» Work task
Reproduce all of the data exactly, with no line skipped.

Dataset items
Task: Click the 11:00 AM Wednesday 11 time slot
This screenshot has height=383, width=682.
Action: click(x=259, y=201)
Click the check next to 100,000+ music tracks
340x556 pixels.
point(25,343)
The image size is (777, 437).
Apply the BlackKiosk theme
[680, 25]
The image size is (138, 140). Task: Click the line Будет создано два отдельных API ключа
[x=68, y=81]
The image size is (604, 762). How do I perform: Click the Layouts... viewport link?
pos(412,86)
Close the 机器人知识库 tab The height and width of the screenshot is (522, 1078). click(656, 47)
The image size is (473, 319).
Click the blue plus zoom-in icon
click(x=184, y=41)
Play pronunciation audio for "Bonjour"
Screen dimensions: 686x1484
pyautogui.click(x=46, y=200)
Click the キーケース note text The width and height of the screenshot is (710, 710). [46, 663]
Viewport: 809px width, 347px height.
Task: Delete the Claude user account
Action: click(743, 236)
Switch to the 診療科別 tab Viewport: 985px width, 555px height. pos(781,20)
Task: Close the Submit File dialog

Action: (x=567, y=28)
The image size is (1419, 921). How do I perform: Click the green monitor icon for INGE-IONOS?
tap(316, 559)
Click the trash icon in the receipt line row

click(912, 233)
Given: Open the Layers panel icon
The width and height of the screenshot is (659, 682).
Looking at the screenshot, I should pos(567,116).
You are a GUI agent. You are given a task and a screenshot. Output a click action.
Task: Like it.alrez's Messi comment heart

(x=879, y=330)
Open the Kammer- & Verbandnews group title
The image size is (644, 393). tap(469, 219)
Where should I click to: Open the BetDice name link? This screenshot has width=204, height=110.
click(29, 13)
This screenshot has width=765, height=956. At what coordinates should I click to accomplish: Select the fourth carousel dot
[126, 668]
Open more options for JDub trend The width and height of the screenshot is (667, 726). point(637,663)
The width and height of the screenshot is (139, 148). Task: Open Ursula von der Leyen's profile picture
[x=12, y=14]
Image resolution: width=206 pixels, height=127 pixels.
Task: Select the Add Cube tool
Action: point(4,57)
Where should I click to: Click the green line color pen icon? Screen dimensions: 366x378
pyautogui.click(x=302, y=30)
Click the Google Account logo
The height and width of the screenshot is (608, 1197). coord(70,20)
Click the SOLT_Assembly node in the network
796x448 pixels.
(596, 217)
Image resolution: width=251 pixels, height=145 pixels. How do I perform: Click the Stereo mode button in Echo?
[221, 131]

» Solution
Task: Click the 11:00 AM Wednesday 11 time slot
This screenshot has height=383, width=682.
Action: click(x=259, y=201)
Click the check next to 100,000+ music tracks
340x556 pixels.
point(25,343)
The image size is (777, 437).
Apply the BlackKiosk theme
[680, 25]
The image size is (138, 140). Task: Click the line Будет создано два отдельных API ключа
[x=68, y=81]
The image size is (604, 762). How do I perform: Click the Layouts... viewport link?
pos(412,86)
Close the 机器人知识库 tab The height and width of the screenshot is (522, 1078). click(656, 47)
The image size is (473, 319).
Click the blue plus zoom-in icon
click(x=184, y=41)
Play pronunciation audio for "Bonjour"
Screen dimensions: 686x1484
pyautogui.click(x=46, y=200)
Click the キーケース note text The width and height of the screenshot is (710, 710). [46, 663]
Viewport: 809px width, 347px height.
Task: Delete the Claude user account
Action: click(743, 236)
Switch to the 診療科別 tab Viewport: 985px width, 555px height. pos(781,20)
Task: Close the Submit File dialog

Action: (x=567, y=28)
The image size is (1419, 921). How do I perform: Click the green monitor icon for INGE-IONOS?
tap(316, 559)
Click the trash icon in the receipt line row

click(912, 233)
Given: Open the Layers panel icon
The width and height of the screenshot is (659, 682).
Looking at the screenshot, I should pos(567,116).
You are a GUI agent. You are given a task and a screenshot. Output a click action.
Task: Like it.alrez's Messi comment heart

(x=879, y=330)
Open the Kammer- & Verbandnews group title
The image size is (644, 393). tap(469, 219)
Where should I click to: Open the BetDice name link? This screenshot has width=204, height=110.
click(29, 13)
This screenshot has width=765, height=956. At what coordinates should I click to accomplish: Select the fourth carousel dot
[126, 668]
Open more options for JDub trend The width and height of the screenshot is (667, 726). point(637,663)
The width and height of the screenshot is (139, 148). Task: Open Ursula von der Leyen's profile picture
[x=12, y=14]
Image resolution: width=206 pixels, height=127 pixels.
Task: Select the Add Cube tool
Action: point(4,57)
Where should I click to: Click the green line color pen icon? Screen dimensions: 366x378
pyautogui.click(x=302, y=30)
Click the Google Account logo
The height and width of the screenshot is (608, 1197). coord(70,20)
Click the SOLT_Assembly node in the network
796x448 pixels.
(596, 217)
Image resolution: width=251 pixels, height=145 pixels. How do I perform: Click the Stereo mode button in Echo?
[221, 131]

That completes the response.